[Stored items]
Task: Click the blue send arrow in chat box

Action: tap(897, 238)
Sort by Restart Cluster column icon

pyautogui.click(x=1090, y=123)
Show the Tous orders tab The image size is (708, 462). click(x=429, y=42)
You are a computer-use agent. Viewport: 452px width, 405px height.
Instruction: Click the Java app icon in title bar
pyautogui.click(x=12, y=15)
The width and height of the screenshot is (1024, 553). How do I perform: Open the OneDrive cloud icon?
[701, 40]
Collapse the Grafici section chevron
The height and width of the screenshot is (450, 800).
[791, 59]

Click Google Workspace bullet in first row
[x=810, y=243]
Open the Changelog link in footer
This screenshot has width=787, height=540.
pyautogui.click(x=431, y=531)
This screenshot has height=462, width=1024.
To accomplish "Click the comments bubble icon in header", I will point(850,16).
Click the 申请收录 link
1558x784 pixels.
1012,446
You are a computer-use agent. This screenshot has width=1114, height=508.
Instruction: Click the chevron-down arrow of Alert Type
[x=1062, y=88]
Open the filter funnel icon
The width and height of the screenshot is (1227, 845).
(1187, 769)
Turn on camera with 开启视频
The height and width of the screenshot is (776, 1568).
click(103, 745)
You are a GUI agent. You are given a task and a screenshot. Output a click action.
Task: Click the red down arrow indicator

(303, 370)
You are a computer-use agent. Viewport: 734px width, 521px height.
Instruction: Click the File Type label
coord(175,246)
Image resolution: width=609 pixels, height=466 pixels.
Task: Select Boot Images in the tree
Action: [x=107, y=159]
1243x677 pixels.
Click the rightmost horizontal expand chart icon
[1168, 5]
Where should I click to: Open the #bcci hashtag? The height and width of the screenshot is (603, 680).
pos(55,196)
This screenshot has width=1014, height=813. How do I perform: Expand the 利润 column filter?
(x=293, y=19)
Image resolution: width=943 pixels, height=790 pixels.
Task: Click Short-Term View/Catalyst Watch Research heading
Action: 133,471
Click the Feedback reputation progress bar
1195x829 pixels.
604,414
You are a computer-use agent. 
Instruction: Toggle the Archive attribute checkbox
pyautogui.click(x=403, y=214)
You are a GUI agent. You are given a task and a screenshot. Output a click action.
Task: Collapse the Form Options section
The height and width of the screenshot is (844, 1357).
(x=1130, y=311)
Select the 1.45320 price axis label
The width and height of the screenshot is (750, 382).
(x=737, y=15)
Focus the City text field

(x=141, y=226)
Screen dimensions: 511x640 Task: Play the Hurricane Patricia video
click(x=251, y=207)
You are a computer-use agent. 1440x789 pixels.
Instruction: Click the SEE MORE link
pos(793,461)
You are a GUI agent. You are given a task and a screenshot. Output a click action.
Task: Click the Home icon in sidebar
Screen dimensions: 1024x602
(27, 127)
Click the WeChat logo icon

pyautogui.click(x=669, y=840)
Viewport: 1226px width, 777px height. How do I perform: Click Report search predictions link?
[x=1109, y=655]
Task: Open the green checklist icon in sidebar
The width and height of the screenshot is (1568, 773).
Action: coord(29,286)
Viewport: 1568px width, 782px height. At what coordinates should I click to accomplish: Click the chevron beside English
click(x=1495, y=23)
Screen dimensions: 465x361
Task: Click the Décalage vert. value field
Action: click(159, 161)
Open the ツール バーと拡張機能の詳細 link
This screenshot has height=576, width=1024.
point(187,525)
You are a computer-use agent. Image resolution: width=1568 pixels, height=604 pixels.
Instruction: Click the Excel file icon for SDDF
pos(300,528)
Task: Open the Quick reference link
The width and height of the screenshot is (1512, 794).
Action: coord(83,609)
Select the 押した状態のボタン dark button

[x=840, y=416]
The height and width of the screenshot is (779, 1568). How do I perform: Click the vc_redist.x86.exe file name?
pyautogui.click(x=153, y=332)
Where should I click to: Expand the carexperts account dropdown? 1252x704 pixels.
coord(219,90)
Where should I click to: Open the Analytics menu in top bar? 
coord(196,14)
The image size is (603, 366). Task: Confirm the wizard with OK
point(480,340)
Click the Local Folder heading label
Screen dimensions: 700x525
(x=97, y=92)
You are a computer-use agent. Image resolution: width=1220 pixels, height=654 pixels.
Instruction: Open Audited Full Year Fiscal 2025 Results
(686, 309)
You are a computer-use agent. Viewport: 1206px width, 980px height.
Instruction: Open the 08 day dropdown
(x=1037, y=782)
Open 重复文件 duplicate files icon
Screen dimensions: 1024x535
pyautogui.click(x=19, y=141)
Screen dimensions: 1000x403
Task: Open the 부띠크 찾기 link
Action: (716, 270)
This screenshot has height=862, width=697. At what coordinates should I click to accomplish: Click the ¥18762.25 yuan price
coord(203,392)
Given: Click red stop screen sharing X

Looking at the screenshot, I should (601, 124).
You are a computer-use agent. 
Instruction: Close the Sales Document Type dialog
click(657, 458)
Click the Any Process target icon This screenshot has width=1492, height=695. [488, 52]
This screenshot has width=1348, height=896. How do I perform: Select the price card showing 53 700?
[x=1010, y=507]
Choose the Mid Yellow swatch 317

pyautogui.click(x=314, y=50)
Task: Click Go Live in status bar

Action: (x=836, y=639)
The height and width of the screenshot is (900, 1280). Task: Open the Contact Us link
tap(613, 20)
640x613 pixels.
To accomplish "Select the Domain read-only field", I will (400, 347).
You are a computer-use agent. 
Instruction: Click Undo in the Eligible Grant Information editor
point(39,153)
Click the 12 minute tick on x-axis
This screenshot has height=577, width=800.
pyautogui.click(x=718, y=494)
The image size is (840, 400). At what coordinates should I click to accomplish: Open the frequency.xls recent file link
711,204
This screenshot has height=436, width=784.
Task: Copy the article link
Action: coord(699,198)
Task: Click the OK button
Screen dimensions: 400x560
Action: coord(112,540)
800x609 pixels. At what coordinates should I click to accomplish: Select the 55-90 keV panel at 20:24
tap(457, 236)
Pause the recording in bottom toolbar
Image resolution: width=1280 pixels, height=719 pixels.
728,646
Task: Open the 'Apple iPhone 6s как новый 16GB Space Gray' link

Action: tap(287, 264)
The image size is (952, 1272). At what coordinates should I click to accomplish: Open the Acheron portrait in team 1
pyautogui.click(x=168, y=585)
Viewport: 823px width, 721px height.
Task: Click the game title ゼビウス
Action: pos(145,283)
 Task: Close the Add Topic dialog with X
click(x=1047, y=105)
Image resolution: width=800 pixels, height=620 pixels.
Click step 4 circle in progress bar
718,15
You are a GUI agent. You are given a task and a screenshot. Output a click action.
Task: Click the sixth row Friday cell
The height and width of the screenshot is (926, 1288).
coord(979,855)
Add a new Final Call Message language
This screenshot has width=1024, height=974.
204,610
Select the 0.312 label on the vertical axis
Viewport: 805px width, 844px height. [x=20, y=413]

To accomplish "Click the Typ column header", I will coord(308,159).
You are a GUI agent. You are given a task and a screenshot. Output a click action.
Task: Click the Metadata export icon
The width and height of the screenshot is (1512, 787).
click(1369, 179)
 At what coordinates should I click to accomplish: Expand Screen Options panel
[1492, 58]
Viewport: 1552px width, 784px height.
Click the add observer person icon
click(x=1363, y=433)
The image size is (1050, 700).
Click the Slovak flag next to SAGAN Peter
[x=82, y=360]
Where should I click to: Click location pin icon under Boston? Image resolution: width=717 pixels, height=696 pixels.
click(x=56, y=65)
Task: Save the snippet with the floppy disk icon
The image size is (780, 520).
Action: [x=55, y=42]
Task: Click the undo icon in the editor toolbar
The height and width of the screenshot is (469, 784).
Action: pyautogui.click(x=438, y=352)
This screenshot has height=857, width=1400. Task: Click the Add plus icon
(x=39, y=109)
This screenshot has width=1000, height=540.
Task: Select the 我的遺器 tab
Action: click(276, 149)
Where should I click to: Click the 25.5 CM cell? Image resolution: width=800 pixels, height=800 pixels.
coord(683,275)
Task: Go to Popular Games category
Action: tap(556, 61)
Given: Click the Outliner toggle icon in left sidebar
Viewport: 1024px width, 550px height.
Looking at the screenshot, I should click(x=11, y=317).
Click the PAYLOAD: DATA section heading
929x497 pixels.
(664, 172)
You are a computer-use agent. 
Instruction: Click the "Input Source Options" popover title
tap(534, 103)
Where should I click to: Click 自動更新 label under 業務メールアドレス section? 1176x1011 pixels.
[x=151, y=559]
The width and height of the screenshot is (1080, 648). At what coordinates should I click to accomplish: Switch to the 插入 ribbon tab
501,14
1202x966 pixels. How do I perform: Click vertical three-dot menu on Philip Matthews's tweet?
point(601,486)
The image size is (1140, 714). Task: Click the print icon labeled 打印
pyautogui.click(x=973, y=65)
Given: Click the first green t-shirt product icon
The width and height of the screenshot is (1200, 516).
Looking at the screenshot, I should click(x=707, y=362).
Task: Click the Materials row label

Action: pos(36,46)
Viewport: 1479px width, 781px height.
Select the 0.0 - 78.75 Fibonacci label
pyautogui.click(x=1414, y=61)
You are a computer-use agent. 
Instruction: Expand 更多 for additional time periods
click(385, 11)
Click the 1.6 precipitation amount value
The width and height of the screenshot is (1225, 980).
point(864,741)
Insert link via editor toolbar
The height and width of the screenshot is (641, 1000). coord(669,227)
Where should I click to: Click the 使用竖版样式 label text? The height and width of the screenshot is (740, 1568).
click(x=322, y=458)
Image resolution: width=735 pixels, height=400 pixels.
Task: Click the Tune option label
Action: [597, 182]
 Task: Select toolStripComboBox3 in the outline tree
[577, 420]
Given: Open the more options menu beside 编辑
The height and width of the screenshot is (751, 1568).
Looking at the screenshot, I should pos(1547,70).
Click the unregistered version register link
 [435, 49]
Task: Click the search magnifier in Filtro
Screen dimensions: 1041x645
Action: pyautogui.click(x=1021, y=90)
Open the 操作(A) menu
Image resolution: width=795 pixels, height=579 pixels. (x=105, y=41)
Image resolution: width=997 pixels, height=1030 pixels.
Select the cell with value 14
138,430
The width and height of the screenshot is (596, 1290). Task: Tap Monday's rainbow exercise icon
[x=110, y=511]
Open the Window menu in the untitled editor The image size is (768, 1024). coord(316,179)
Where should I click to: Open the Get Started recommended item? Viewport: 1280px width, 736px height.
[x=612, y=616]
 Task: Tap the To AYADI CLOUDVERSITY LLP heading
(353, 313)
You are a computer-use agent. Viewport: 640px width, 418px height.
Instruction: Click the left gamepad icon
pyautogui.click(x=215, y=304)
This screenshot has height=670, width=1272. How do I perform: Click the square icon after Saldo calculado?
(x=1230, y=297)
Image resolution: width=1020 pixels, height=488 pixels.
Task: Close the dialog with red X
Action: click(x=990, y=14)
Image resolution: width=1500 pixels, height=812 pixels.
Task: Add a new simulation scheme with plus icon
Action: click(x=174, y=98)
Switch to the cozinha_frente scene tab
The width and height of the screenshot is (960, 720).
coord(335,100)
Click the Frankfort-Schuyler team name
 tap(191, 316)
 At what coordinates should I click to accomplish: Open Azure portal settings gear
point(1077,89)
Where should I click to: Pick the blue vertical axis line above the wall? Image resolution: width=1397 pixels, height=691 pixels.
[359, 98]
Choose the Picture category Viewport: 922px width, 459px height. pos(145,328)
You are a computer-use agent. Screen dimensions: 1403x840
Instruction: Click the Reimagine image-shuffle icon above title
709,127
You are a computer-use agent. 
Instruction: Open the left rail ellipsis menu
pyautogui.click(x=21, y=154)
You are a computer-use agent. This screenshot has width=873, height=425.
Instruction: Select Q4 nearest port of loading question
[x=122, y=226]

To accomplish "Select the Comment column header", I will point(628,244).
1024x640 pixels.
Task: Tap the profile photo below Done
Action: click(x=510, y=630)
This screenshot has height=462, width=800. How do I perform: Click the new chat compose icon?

**Work to complete:** A word-for-word copy of the entries, from the first line through the line containing "Show the Tous", is the whole answer.

**Exercise response:**
Task: Click the blue send arrow in chat box

Action: tap(897, 238)
Sort by Restart Cluster column icon

pyautogui.click(x=1090, y=123)
Show the Tous orders tab The image size is (708, 462). click(x=429, y=42)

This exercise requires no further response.